[Element and text location data]
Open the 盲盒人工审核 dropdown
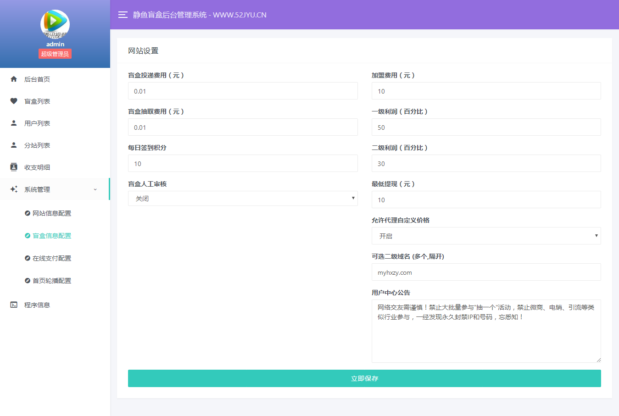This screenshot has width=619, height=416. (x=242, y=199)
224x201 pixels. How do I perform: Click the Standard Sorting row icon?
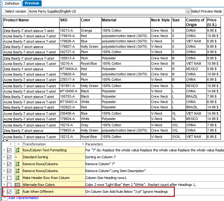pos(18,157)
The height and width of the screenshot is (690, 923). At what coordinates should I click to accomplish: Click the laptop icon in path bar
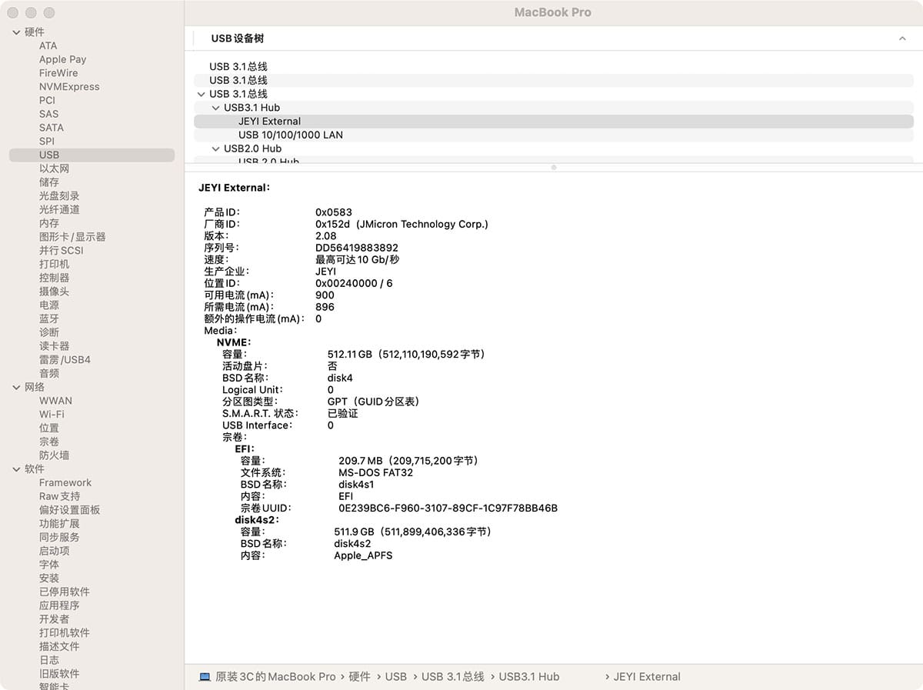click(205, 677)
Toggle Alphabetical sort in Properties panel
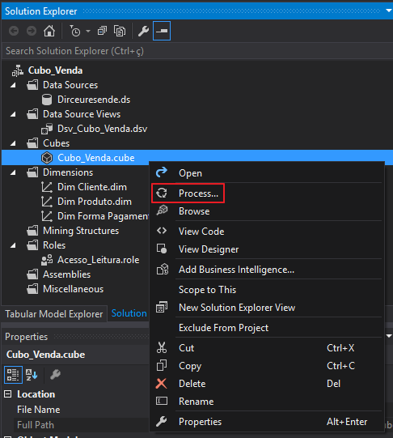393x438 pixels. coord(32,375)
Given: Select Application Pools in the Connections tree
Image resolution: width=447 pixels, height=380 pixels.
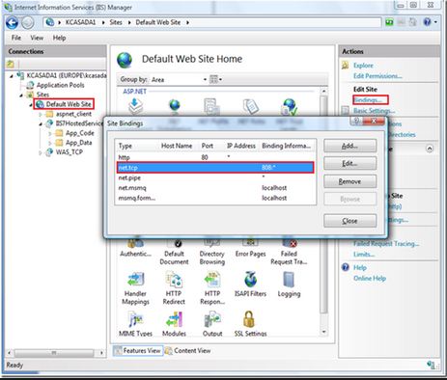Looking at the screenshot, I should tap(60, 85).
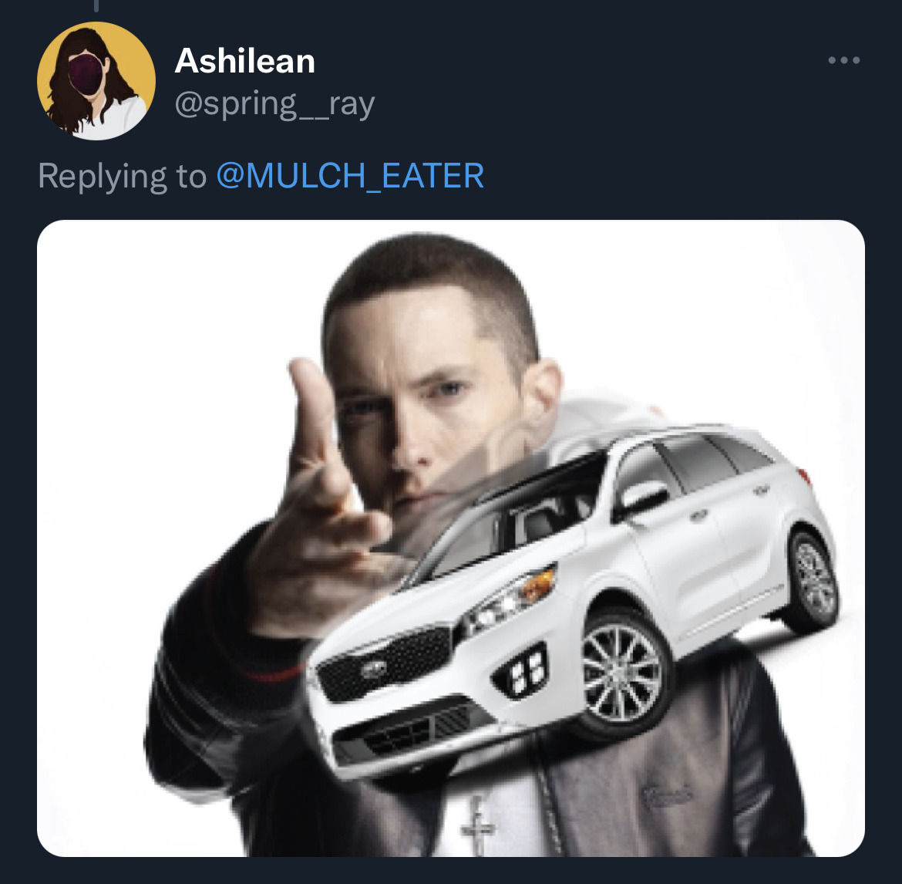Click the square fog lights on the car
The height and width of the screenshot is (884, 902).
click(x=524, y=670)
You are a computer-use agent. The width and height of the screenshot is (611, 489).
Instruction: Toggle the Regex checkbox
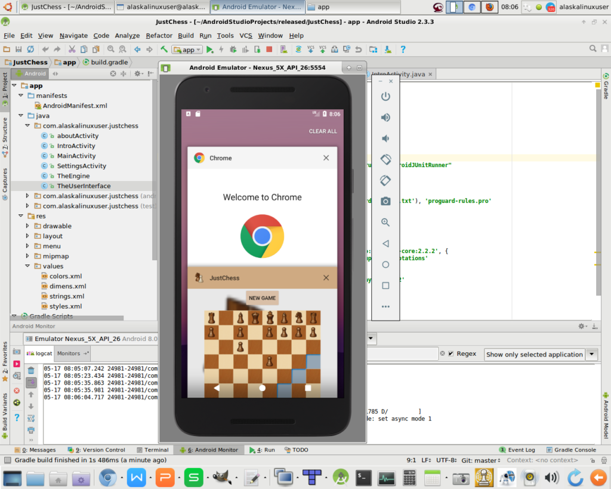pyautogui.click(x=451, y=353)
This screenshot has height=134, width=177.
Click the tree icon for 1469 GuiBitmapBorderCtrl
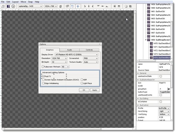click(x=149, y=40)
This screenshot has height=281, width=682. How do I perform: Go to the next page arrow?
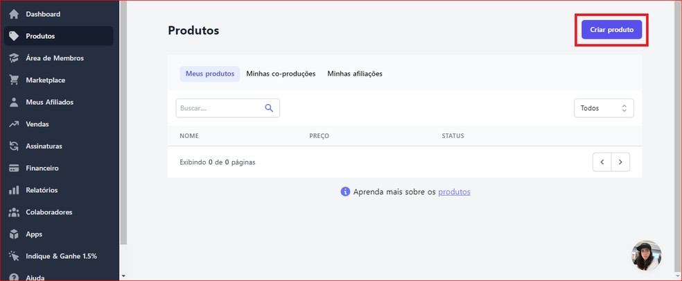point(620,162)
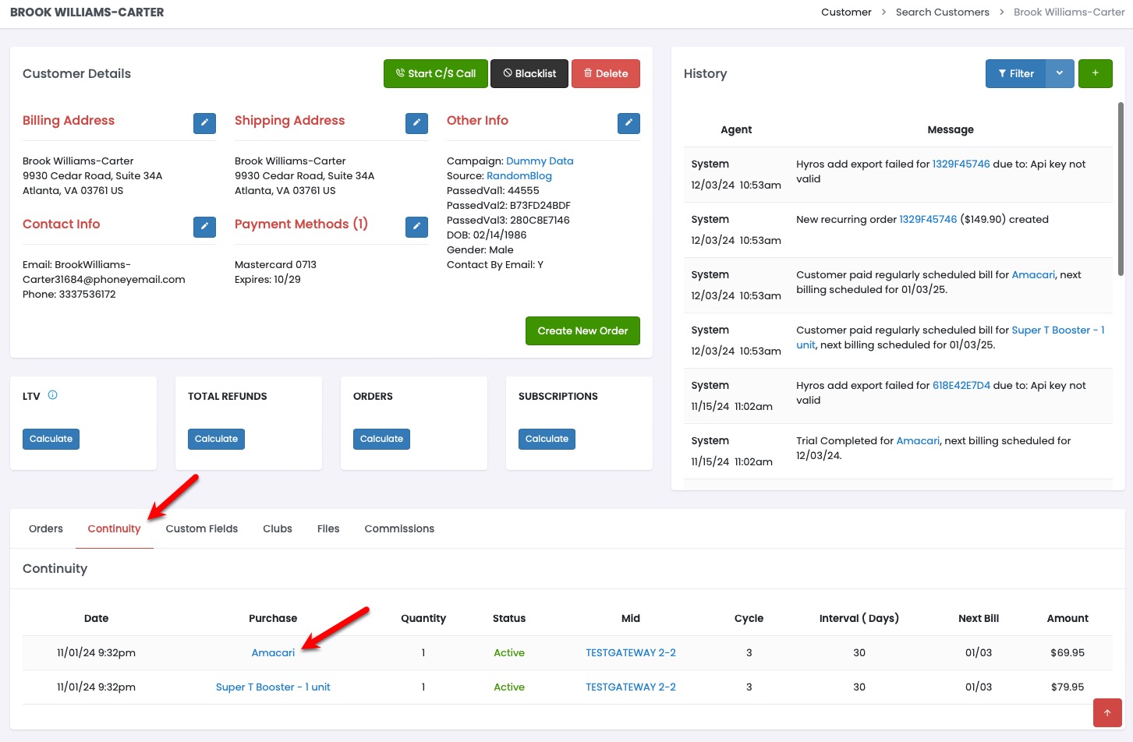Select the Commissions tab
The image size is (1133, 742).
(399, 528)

WHAT TO WORK ON ▸ Put the data from its first line up to and including the line with "click(205, 677)" into a Markdown table with the columns Row and Line, skipping blank lines. Leave the pictures out.

TASK RESULT ▸
| Row | Line |
|---|---|
| 1 | Open the 盲盒人工审核 dropdown |
| 2 | This screenshot has width=619, height=416. (x=242, y=199) |
| 3 | 224x201 pixels. How do I perform: Click the Standard Sorting row icon? |
| 4 | pos(18,157) |
| 5 | The height and width of the screenshot is (690, 923). At what coordinates should I click to accomplish: Click the laptop icon in path bar |
| 6 | click(205, 677) |